AttestLayer

AttestLayer Policy

Data Processing Addendum

This root-domain page explains how AttestLayer handles baseline processor terms across its first-party surfaces and how to request an executed DPA. The root site itself is primarily an informational controller-operated surface.

Updated 18 April 2026 Canonical root-domain policy

What this public DPA page is for

The root domain publishes AttestLayer's baseline processor posture and routes customers to the surface-specific DPA that matches the workflow they are using.

attestlayer.com itself is mostly a controller-operated corporate and trust site.

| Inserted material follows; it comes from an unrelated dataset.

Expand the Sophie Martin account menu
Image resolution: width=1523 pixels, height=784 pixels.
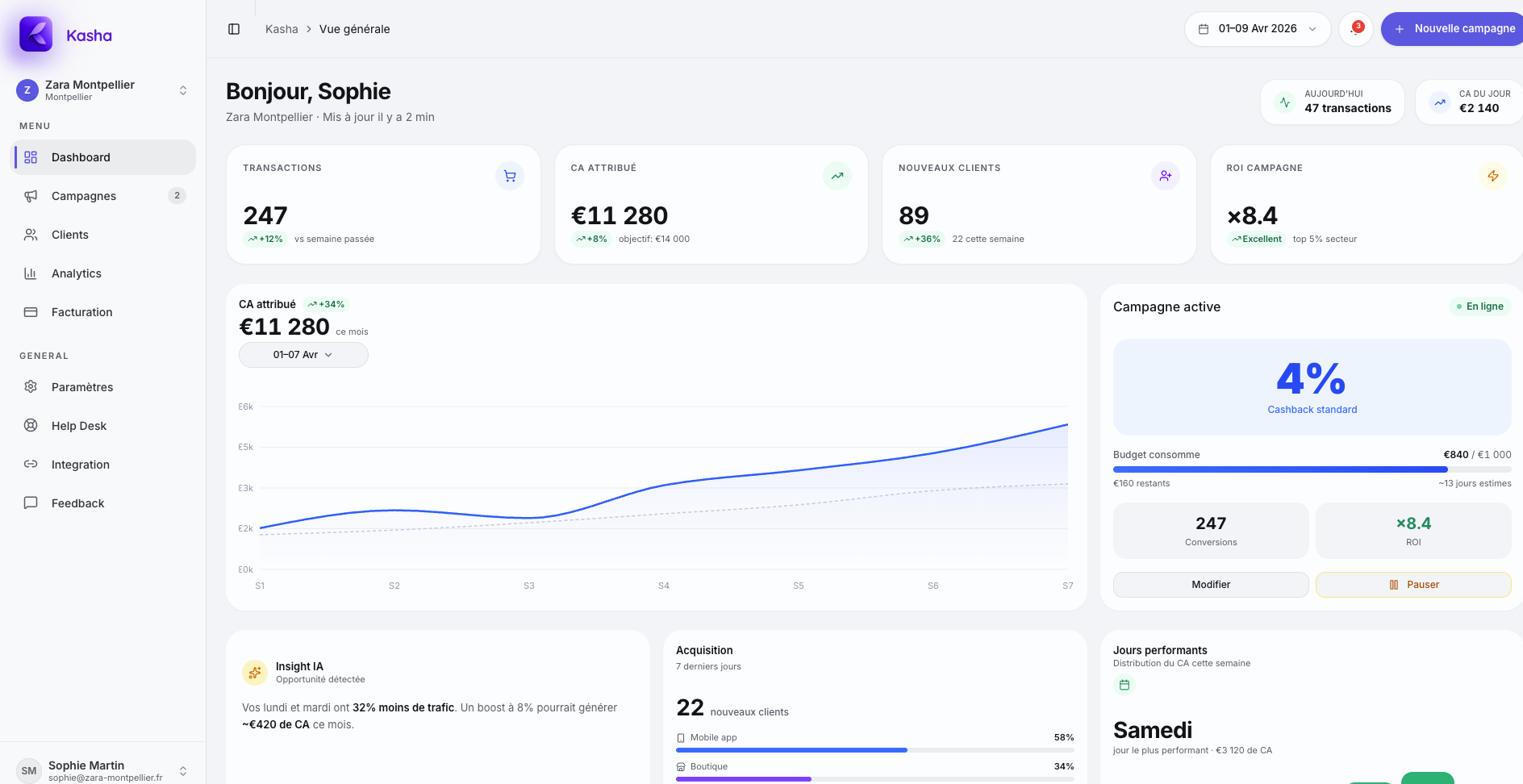click(183, 771)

Processor terms usually matter on the direct-buyer or partner workflow surfaces where a customer submits materials for processing.

Roles by surface

Surface Typical role Notes
attestlayer.com root site AttestLayer is controller Covers website usage, inquiries, and trust or corporate communications on the root domain.
buy.attestlayer.com direct-buyer workflows Customer is controller or business; AttestLayer is processor or service provider for submitted workflow material AttestLayer remains controller for its own account, billing, fraud, security, and legal-compliance data.
partners.attestlayer.com and approved partner-console access Partner is controller or business; AttestLayer is processor or service provider for submitted workflow material The partner remains responsible for downstream notice and authority where it acts on behalf of its own customer.
verify.attestlayer.com and registry.attestlayer.com Separate public utility notices apply These surfaces are public verification and registry utilities, not private upload surfaces for regulated workflow content.
pay.attestlayer.com redirect External payment surface Payment-processor notices and the governing direct-buyer terms control the checkout step completed there.

Baseline processor commitments

Where AttestLayer acts as a processor or service provider on a first-party workflow surface, the baseline commitments are consistent across standard agreements unless a negotiated document says otherwise.

  • Process customer workflow data only on documented instructions embodied in the applicable surface, order, or signed agreement.
  • Limit personnel access to the roles that need it and bind those roles to confidentiality obligations.
  • Use technical and organizational measures appropriate to a cloud-native, record-only workflow.
  • Use subprocessors that are contractually bound to support the service, with the current list published on the applicable subprocessor page.
  • Support reasonable requests for deletion, return, access, or security-incident coordination as required by the governing agreement or law.